#### Document passage
AB SEB Bankas is a commercial bank in Lithuania. It is the Lithuanian subsidiary of one of the largest Swedish banks, the SEB Group.

History 

It was registered as a public company in the Enterprise Register of the Republic of Lithuania on 29 November 1990 as Spaudos bankas, which was soon renamed as AB Vilniaus bankas. Vilnaus bankas introduced the first Visa credit card to Lithuania in 1993 and launched the first ATM machines in Lithuania in 1995. Vilnaus bankas signed a strategic cooperation agreement with SEB Group of Sweden in 1998 and fully rebranded itself after said Swedish parent company in 2008.

Structure 

SEB Bank’s corporate group in Lithuania includes SEB Bank as well as its subsidiary company SEB Investicijų Valdymas, a fully owned subsidiary engaged in provision of investment management services,

Other SEB-owned entities operating in Lithuania are:
 SEB Gyvybės Draudimas, a life insurance company,
 Litectus, a real estate management company
 Skandinaviska Enskilda Banken AB, Vilnius Branch, a shared service center of the SEB Group established on 6 October 2008 in Vilnius, providing back office services (operations, IT, HR and finance) to SEB units worldwide.
########
Tasks to perform —
1/ According to the passage on SEB Bankas, in what year were the first ATM machines in Lithuania launched?
2/ Retype the passage on SEB Bankas word for word, everything from "Other SEB-owned entities" down to "SEB units worldwide.".
#### Information provided
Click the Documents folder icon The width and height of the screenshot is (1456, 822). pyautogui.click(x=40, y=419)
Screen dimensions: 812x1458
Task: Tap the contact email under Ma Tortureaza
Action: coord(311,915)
########
Task solutions —
1/ 1995

2/
Other SEB-owned entities operating in Lithuania are:
 SEB Gyvybės Draudimas, a life insurance company,
 Litectus, a real estate management company
 Skandinaviska Enskilda Banken AB, Vilnius Branch, a shared service center of the SEB Group established on 6 October 2008 in Vilnius, providing back office services (operations, IT, HR and finance) to SEB units worldwide.